*** 原文抜粋

当院では廊下にも待合のイスを出している。当院が始まる前には、廊下にイスを置き、そこに座って待っていてもらう。お年寄りや、小さな子供を連れてきた人などは楽であろう。

 

下の写真をみてもらうとわかるが、視覚障害者のバリアフリーのために、ハートビル法という法律が制定されている。詳細は省くが、視覚障害者が入ってこれるようにビルの中、当院の入り口まで点字ブロックが敷かれている。障害者のバリアフリーが実現するのはいいことである。

 

しかし、これがまた大きな障害を引き起こす。はっきり言って当院には視覚障害者は週に1~2人しか受診しない。しかし、ベビーカー押してくる人は山のように来る。この点字ブロックにベビーカーの車輪をとられて、当院にうまく入ってこれない人たちが毎日かなりいるのだ。バリアフリーのシステムが、別の人たちにバリアを作りあげる。

******
*** データ部分

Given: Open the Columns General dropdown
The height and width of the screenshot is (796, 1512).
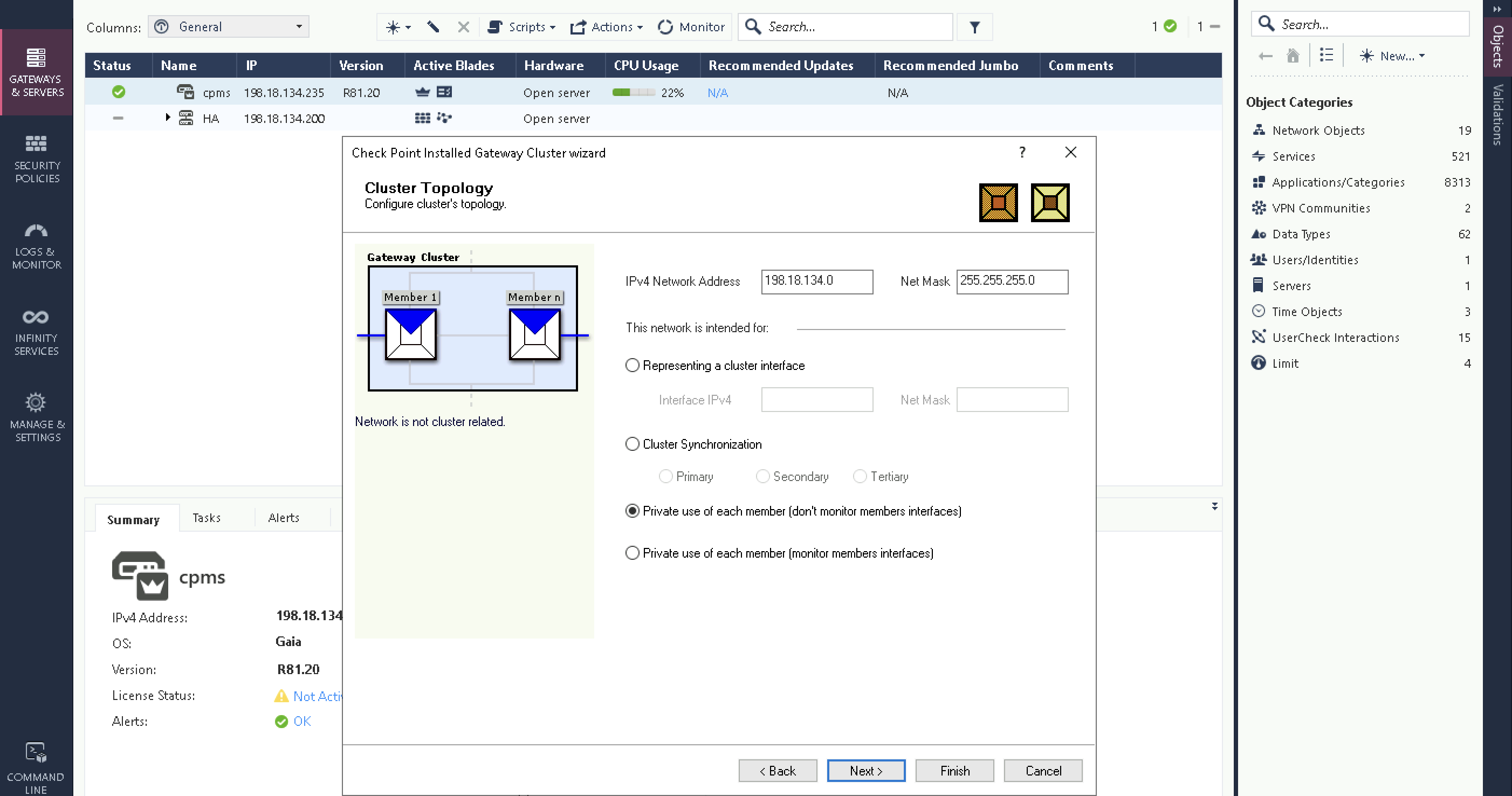Looking at the screenshot, I should click(229, 27).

******

指示内容 1 :: 点字ブロックについての原文抜粋のうち、「しかし、これがまた大きな障害」から「人たちにバリアを作りあげる。」までを、両端を含めてそのまま書き写せ。
指示内容 2 :: 待合のイスと点字ブロックを扱った原文抜粋について、最後の文に続く部分を書き進めよ。

正解 1 ::
しかし、これがまた大きな障害を引き起こす。はっきり言って当院には視覚障害者は週に1~2人しか受診しない。しかし、ベビーカー押してくる人は山のように来る。この点字ブロックにベビーカーの車輪をとられて、当院にうまく入ってこれない人たちが毎日かなりいるのだ。バリアフリーのシステムが、別の人たちにバリアを作りあげる。

正解 2 ::
日本においては、ベビーカーを押す人たちや、高齢者は障害者とは認められていないため、法律上は障害者優先で、それ以外の人たちはあとまわしにされるのである。もちろん、ベビーカーを動かすのにはとても苦労するが、入れることは不可能ではない。視覚障害者にとっては、院内に入ることすらできないのだから、どっちが優先かは明らかだろうという考えも理解できる。

 

この点字ブロックの脇、当院の壁との間に、待合用のイスをだしている。ここに待っている人たちが座っている。先日、視覚障害者がクレームをつけてきた。「外にイスを並べるから、点字ブロックを歩くときに邪魔だ。イスを外にだすな。」というものである。もちろん、点字ブロックの上にイスを置いてはいない。しかし、そこに座ると足が点字ブロックの上に投げ出されるような形でみな座っている。視覚障害者が点字ブロックの上を歩きづらいのは事実であろう。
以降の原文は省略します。